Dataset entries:
***

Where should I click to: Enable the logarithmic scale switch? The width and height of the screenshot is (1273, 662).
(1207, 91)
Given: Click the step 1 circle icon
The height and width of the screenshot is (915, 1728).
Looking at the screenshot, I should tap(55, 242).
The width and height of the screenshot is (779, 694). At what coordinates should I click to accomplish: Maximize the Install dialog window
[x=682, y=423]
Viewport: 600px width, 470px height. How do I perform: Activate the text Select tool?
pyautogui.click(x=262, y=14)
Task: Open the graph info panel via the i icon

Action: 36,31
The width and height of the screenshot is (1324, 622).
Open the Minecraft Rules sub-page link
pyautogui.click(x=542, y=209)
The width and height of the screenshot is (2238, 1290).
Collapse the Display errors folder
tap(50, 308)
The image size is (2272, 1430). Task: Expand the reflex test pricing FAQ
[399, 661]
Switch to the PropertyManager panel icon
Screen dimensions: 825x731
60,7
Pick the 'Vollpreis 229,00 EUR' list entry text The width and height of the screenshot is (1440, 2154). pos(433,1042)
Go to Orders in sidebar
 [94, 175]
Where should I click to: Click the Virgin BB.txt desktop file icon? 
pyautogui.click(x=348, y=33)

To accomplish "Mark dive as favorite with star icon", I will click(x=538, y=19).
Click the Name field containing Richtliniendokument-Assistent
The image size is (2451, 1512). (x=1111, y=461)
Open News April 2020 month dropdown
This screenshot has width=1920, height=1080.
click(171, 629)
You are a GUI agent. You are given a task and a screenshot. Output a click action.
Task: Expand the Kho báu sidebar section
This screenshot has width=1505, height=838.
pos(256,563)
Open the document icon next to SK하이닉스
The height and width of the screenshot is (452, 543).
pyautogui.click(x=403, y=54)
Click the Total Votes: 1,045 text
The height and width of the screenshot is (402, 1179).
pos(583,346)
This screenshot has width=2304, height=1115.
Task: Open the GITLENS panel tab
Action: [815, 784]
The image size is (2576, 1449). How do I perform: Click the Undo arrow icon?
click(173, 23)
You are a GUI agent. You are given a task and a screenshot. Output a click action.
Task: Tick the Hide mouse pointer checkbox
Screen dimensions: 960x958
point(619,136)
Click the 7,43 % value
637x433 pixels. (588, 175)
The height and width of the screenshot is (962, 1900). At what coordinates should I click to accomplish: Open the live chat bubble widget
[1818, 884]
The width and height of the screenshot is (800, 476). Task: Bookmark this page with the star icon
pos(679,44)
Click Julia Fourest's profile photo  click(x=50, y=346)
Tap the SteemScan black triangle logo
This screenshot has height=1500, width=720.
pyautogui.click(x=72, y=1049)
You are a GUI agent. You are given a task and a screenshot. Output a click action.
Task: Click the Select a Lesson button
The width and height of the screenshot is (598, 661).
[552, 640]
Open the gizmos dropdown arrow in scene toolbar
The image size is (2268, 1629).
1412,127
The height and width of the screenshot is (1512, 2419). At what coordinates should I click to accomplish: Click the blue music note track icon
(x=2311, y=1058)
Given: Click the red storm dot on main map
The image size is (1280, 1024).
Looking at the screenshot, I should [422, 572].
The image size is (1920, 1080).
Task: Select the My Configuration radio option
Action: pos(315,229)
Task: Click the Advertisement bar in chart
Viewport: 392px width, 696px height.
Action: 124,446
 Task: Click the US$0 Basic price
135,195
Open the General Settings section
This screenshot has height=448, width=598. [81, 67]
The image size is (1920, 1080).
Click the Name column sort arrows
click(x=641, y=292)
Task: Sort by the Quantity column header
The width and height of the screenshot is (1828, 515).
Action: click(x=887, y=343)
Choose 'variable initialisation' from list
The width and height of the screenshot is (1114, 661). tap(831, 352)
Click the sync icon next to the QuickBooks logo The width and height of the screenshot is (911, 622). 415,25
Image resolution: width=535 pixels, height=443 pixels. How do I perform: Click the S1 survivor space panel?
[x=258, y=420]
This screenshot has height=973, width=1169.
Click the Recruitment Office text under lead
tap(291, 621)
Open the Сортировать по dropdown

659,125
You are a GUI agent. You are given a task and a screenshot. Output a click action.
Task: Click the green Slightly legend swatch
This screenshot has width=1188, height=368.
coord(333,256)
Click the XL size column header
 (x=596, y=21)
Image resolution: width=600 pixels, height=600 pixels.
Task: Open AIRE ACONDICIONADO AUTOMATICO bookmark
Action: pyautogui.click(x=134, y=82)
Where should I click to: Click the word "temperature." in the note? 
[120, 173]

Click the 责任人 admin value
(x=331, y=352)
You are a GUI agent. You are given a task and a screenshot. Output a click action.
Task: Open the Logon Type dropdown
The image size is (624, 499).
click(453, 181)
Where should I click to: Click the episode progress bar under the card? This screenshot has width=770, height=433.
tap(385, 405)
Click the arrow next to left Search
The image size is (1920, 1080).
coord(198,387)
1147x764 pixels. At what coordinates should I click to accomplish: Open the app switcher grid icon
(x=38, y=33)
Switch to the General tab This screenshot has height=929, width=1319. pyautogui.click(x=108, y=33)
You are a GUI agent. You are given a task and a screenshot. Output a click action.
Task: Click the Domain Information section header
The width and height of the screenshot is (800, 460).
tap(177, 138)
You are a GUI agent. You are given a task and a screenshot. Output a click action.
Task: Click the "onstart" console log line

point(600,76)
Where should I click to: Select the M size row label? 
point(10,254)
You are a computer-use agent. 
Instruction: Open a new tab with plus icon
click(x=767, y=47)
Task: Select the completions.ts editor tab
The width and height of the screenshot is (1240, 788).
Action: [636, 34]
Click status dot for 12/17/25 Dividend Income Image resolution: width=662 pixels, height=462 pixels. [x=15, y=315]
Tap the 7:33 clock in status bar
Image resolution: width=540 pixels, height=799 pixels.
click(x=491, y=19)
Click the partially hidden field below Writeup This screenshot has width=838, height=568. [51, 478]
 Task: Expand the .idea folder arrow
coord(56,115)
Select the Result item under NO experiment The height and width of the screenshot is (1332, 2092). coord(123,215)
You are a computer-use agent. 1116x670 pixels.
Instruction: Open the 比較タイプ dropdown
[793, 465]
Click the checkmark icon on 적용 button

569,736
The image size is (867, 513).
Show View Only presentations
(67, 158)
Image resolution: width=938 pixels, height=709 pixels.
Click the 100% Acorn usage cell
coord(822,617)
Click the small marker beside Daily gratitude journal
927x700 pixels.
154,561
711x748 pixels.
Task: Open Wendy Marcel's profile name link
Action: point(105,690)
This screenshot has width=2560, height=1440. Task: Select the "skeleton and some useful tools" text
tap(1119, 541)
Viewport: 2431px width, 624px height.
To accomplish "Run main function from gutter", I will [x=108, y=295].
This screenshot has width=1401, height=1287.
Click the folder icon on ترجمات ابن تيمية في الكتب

***

» Given exercise
Lay out the items above as a JSON list of strings, with one string for each line and blank lines left out.

» Task response
[
  "Where should I click to: Enable the logarithmic scale switch? The width and height of the screenshot is (1273, 662).",
  "(1207, 91)",
  "Given: Click the step 1 circle icon",
  "The height and width of the screenshot is (915, 1728).",
  "Looking at the screenshot, I should tap(55, 242).",
  "The width and height of the screenshot is (779, 694). At what coordinates should I click to accomplish: Maximize the Install dialog window",
  "[x=682, y=423]",
  "Viewport: 600px width, 470px height. How do I perform: Activate the text Select tool?",
  "pyautogui.click(x=262, y=14)",
  "Task: Open the graph info panel via the i icon",
  "Action: 36,31",
  "The width and height of the screenshot is (1324, 622).",
  "Open the Minecraft Rules sub-page link",
  "pyautogui.click(x=542, y=209)",
  "The width and height of the screenshot is (2238, 1290).",
  "Collapse the Display errors folder",
  "tap(50, 308)",
  "The image size is (2272, 1430). Task: Expand the reflex test pricing FAQ",
  "[399, 661]",
  "Switch to the PropertyManager panel icon",
  "Screen dimensions: 825x731",
  "60,7",
  "Pick the 'Vollpreis 229,00 EUR' list entry text The width and height of the screenshot is (1440, 2154). pos(433,1042)",
  "Go to Orders in sidebar",
  " [94, 175]",
  "Where should I click to: Click the Virgin BB.txt desktop file icon? ",
  "pyautogui.click(x=348, y=33)",
  "To accomplish \"Mark dive as favorite with star icon\", I will click(x=538, y=19).",
  "Click the Name field containing Richtliniendokument-Assistent",
  "The image size is (2451, 1512). (x=1111, y=461)",
  "Open News April 2020 month dropdown",
  "This screenshot has width=1920, height=1080.",
  "click(171, 629)",
  "You are a GUI agent. You are given a task and a screenshot. Output a click action.",
  "Task: Expand the Kho báu sidebar section",
  "This screenshot has width=1505, height=838.",
  "pos(256,563)",
  "Open the document icon next to SK하이닉스",
  "The height and width of the screenshot is (452, 543).",
  "pyautogui.click(x=403, y=54)",
  "Click the Total Votes: 1,045 text",
  "The height and width of the screenshot is (402, 1179).",
  "pos(583,346)",
  "This screenshot has width=2304, height=1115.",
  "Task: Open the GITLENS panel tab",
  "Action: [815, 784]",
  "The image size is (2576, 1449). How do I perform: Click the Undo arrow icon?",
  "click(173, 23)",
  "You are a GUI agent. You are given a task and a screenshot. Output a click action.",
  "Task: Tick the Hide mouse pointer checkbox",
  "Screen dimensions: 960x958",
  "point(619,136)",
  "Click the 7,43 % value",
  "637x433 pixels. (588, 175)",
  "The height and width of the screenshot is (962, 1900). At what coordinates should I click to accomplish: Open the live chat bubble widget",
  "[1818, 884]",
  "The width and height of the screenshot is (800, 476). Task: Bookmark this page with the star icon",
  "pos(679,44)",
  "Click Julia Fourest's profile photo  click(x=50, y=346)",
  "Tap the SteemScan black triangle logo",
  "This screenshot has height=1500, width=720.",
  "pyautogui.click(x=72, y=1049)",
  "You are a GUI agent. You are given a task and a screenshot. Output a click action.",
  "Task: Click the Select a Lesson button",
  "The width and height of the screenshot is (598, 661).",
  "[552, 640]",
  "Open the gizmos dropdown arrow in scene toolbar",
  "The image size is (2268, 1629).",
  "1412,127",
  "The height and width of the screenshot is (1512, 2419). At what coordinates should I click to accomplish: Click the blue music note track icon",
  "(x=2311, y=1058)",
  "Given: Click the red storm dot on main map",
  "The image size is (1280, 1024).",
  "Looking at the screenshot, I should [422, 572].",
  "The image size is (1920, 1080).",
  "Task: Select the My Configuration radio option",
  "Action: pos(315,229)",
  "Task: Click the Advertisement bar in chart",
  "Viewport: 392px width, 696px height.",
  "Action: 124,446",
  " Task: Click the US$0 Basic price",
  "135,195",
  "Open the General Settings section",
  "This screenshot has height=448, width=598. [81, 67]",
  "The image size is (1920, 1080).",
  "Click the Name column sort arrows",
  "click(x=641, y=292)",
  "Task: Sort by the Quantity column header",
  "The width and height of the screenshot is (1828, 515).",
  "Action: click(x=887, y=343)",
  "Choose 'variable initialisation' from list",
  "The width and height of the screenshot is (1114, 661). tap(831, 352)",
  "Click the sync icon next to the QuickBooks logo The width and height of the screenshot is (911, 622). 415,25",
  "Image resolution: width=535 pixels, height=443 pixels. How do I perform: Click the S1 survivor space panel?",
  "[x=258, y=420]",
  "This screenshot has height=973, width=1169.",
  "Click the Recruitment Office text under lead",
  "tap(291, 621)",
  "Open the Сортировать по dropdown",
  "659,125",
  "You are a GUI agent. You are given a task and a screenshot. Output a click action.",
  "Task: Click the green Slightly legend swatch",
  "This screenshot has width=1188, height=368.",
  "coord(333,256)",
  "Click the XL size column header",
  " (x=596, y=21)",
  "Image resolution: width=600 pixels, height=600 pixels.",
  "Task: Open AIRE ACONDICIONADO AUTOMATICO bookmark",
  "Action: pyautogui.click(x=134, y=82)",
  "Where should I click to: Click the word \"temperature.\" in the note? ",
  "[120, 173]",
  "Click the 责任人 admin value",
  "(x=331, y=352)",
  "You are a GUI agent. You are given a task and a screenshot. Output a click action.",
  "Task: Open the Logon Type dropdown",
  "The image size is (624, 499).",
  "click(453, 181)",
  "Where should I click to: Click the episode progress bar under the card? This screenshot has width=770, height=433.",
  "tap(385, 405)",
  "Click the arrow next to left Search",
  "The image size is (1920, 1080).",
  "coord(198,387)",
  "1147x764 pixels. At what coordinates should I click to accomplish: Open the app switcher grid icon",
  "(x=38, y=33)",
  "Switch to the General tab This screenshot has height=929, width=1319. pyautogui.click(x=108, y=33)",
  "You are a GUI agent. You are given a task and a screenshot. Output a click action.",
  "Task: Click the Domain Information section header",
  "The width and height of the screenshot is (800, 460).",
  "tap(177, 138)",
  "You are a GUI agent. You are given a task and a screenshot. Output a click action.",
  "Task: Click the \"onstart\" console log line",
  "point(600,76)",
  "Where should I click to: Select the M size row label? ",
  "point(10,254)",
  "You are a computer-use agent. ",
  "Instruction: Open a new tab with plus icon",
  "click(x=767, y=47)",
  "Task: Select the completions.ts editor tab",
  "The width and height of the screenshot is (1240, 788).",
  "Action: [636, 34]",
  "Click status dot for 12/17/25 Dividend Income Image resolution: width=662 pixels, height=462 pixels. [x=15, y=315]",
  "Tap the 7:33 clock in status bar",
  "Image resolution: width=540 pixels, height=799 pixels.",
  "click(x=491, y=19)",
  "Click the partially hidden field below Writeup This screenshot has width=838, height=568. [51, 478]",
  " Task: Expand the .idea folder arrow",
  "coord(56,115)",
  "Select the Result item under NO experiment The height and width of the screenshot is (1332, 2092). coord(123,215)",
  "You are a computer-use agent. 1116x670 pixels.",
  "Instruction: Open the 比較タイプ dropdown",
  "[793, 465]",
  "Click the checkmark icon on 적용 button",
  "569,736",
  "The image size is (867, 513).",
  "Show View Only presentations",
  "(67, 158)",
  "Image resolution: width=938 pixels, height=709 pixels.",
  "Click the 100% Acorn usage cell",
  "coord(822,617)",
  "Click the small marker beside Daily gratitude journal",
  "927x700 pixels.",
  "154,561",
  "711x748 pixels.",
  "Task: Open Wendy Marcel's profile name link",
  "Action: point(105,690)",
  "This screenshot has width=2560, height=1440. Task: Select the \"skeleton and some useful tools\" text",
  "tap(1119, 541)",
  "Viewport: 2431px width, 624px height.",
  "To accomplish \"Run main function from gutter\", I will [x=108, y=295].",
  "This screenshot has width=1401, height=1287.",
  "Click the folder icon on ترجمات ابن تيمية في الكتب"
]